* **Aufgabenstellung A**: Wie viele eigene Publikumsfonds betreuen Anja Fust und Roland Kirchhoff laut dem Interview zur Stadtsparkasse Düsseldorf?
* **Aufgabenstellung B**: Schreiben Sie aus dem Interview zur Stadtsparkasse Düsseldorf den Abschnitt unverändert ab, der mit „Kirchhoff: Unsere Fonds“ beginnt und bis einschließlich „eine übergeordnete Anlagephilosophie?“ reicht.
* **Aufgabenstellung C**: Führen Sie das Interview zur Stadtsparkasse Düsseldorf im Anschluss an seinen letzten Satz weiter.

Interview mit Anja Fust und Roland Kirchhoff |
„Konservativ und auch innovativ“

Anja Fust und Roland Kirchhoff sind für das Portfoliomanagement der Stadtsparkasse Düsseldorf zuständig und betreuen unter anderem zehn eigene Publikumsfonds. Wo und wie setzen sie ETFs ein?

Wer sind Ihre Kundinnen und Kunden? Dazu gehört ja normalerweise auch die Sparkasse selbst mit ihren Eigenanlagen im sogenannten Depot A.

Kirchhoff: Unsere Fonds richten sich an Privatkunden, Firmenkunden sowie institutionelle Kunden wie zum Beispiel Stiftungen und Versorgungswerke. Für sie betreuen wir Spezialfonds sowie zehn Publikumsfonds mit unterschiedlichen Risikogewichtungen. Zur Produktpalette gehören reine Renten- und Aktienfonds sowie diverse Mischfonds mit unterschiedlichen Aktien- und Rentenanteilen. Unser Haus ist auch in jedem der Fonds mit eigenem Geld vertreten. Das Investment der Stadtsparkasse ist dabei langfristig und soll die Interessenidentität mit dem Kunden zeigen

Gibt es für alles eine übergeordnete Anlagephilosophie?

* **Bereitgestellte Daten**:
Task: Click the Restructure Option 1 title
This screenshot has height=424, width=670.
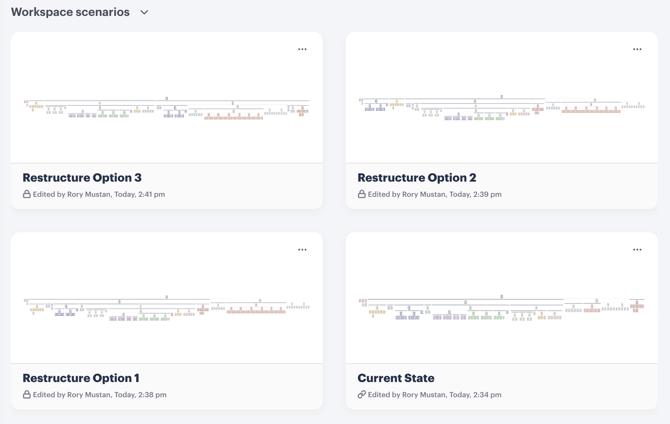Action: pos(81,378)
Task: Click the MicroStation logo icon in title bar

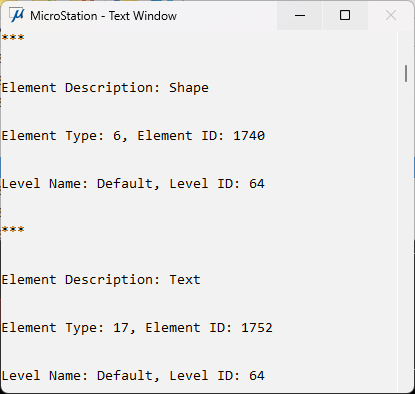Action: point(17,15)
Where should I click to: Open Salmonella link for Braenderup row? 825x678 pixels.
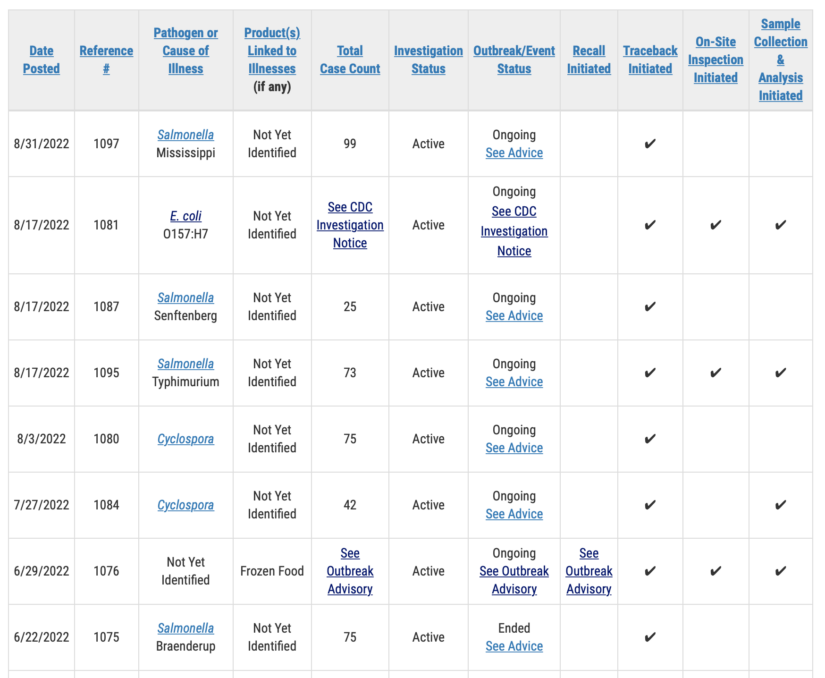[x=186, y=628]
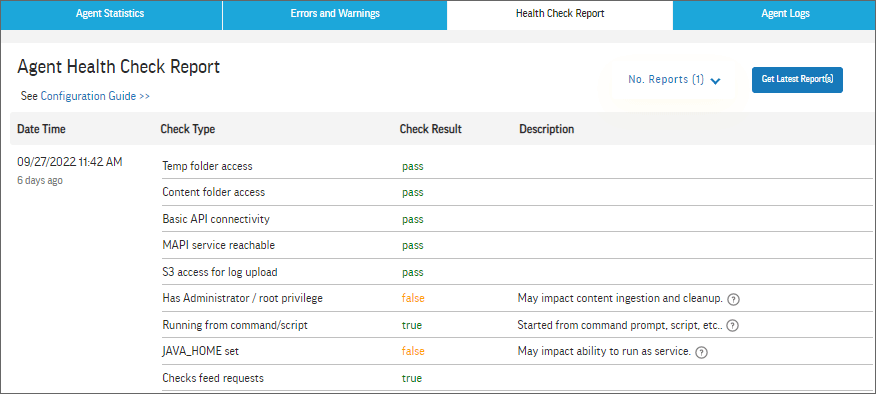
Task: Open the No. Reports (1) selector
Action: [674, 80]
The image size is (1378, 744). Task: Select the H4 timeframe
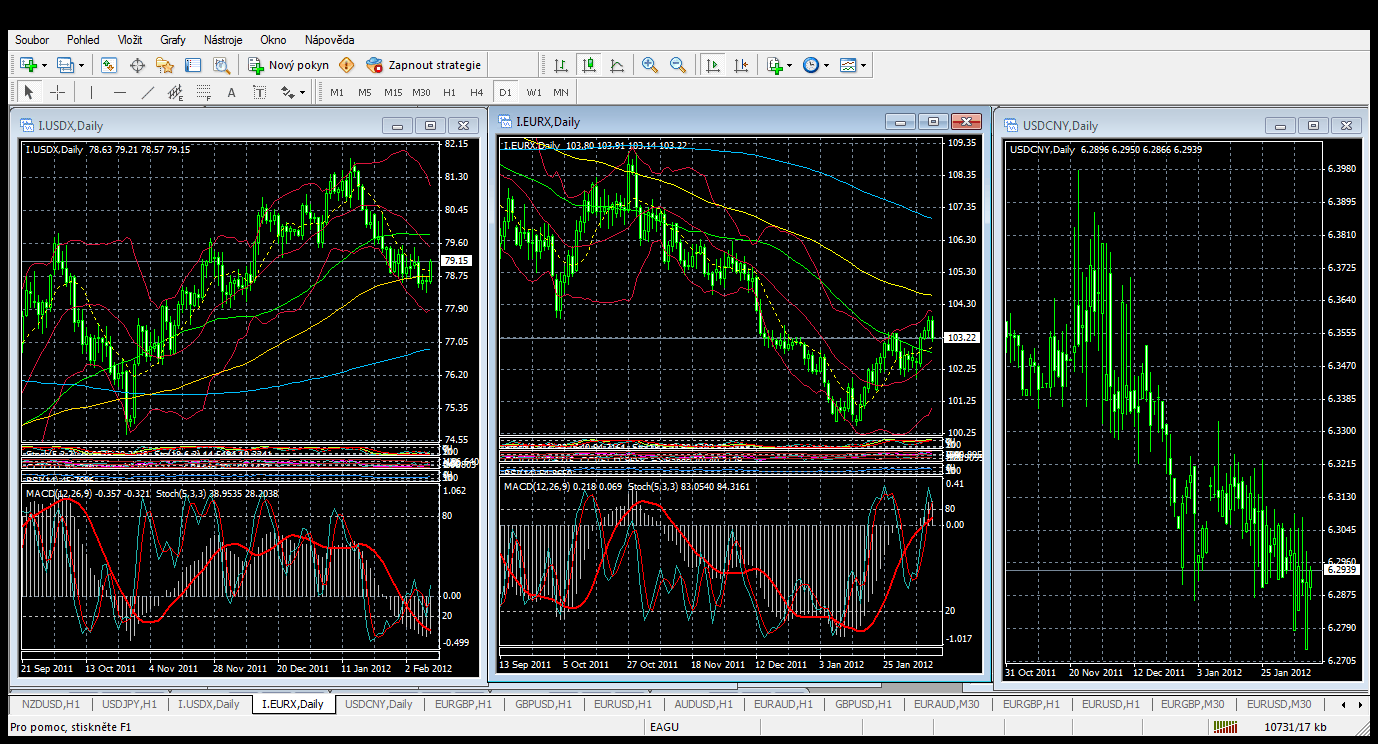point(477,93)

* **Schriftliche Antwort A**: Zehn eigene Publikumsfonds.

* **Schriftliche Antwort B**:
Kirchhoff: Unsere Fonds richten sich an Privatkunden, Firmenkunden sowie institutionelle Kunden wie zum Beispiel Stiftungen und Versorgungswerke. Für sie betreuen wir Spezialfonds sowie zehn Publikumsfonds mit unterschiedlichen Risikogewichtungen. Zur Produktpalette gehören reine Renten- und Aktienfonds sowie diverse Mischfonds mit unterschiedlichen Aktien- und Rentenanteilen. Unser Haus ist auch in jedem der Fonds mit eigenem Geld vertreten. Das Investment der Stadtsparkasse ist dabei langfristig und soll die Interessenidentität mit dem Kunden zeigen

Gibt es für alles eine übergeordnete Anlagephilosophie?

* **Schriftliche Antwort C**:
Fust: Ja, das kann man durchaus sagen. Dazu gehen wir mal 20 Jahre in die Anfangszeit zurück, als wir entschieden haben, Fonds anzubieten, die wir selbst beraten. Man hatte damals erkannt, dass die Kunden sehr viel mit ihrer Sparkasse verbindet. Einerseits waren wir konservativ für unsere Eigenanlagen aufgestellt, aber wir haben auch neue innovative Konzepte genutzt. Unsere Kundengruppen sagten damals, so würden wir auch gerne anlegen. Das war die Geburtsstunde des Portfoliomanagements: im Prinzip konservative Anlagen, aber auch Nutzung innovativer Konzepte und alles zusammen mit einem stringenten Investmentprozess.

Dann betrachten wir Ihre Fonds genauer. Welche Anlageklassen und Produkte sind vertreten und wie international agieren sie als regionale Sparkasse?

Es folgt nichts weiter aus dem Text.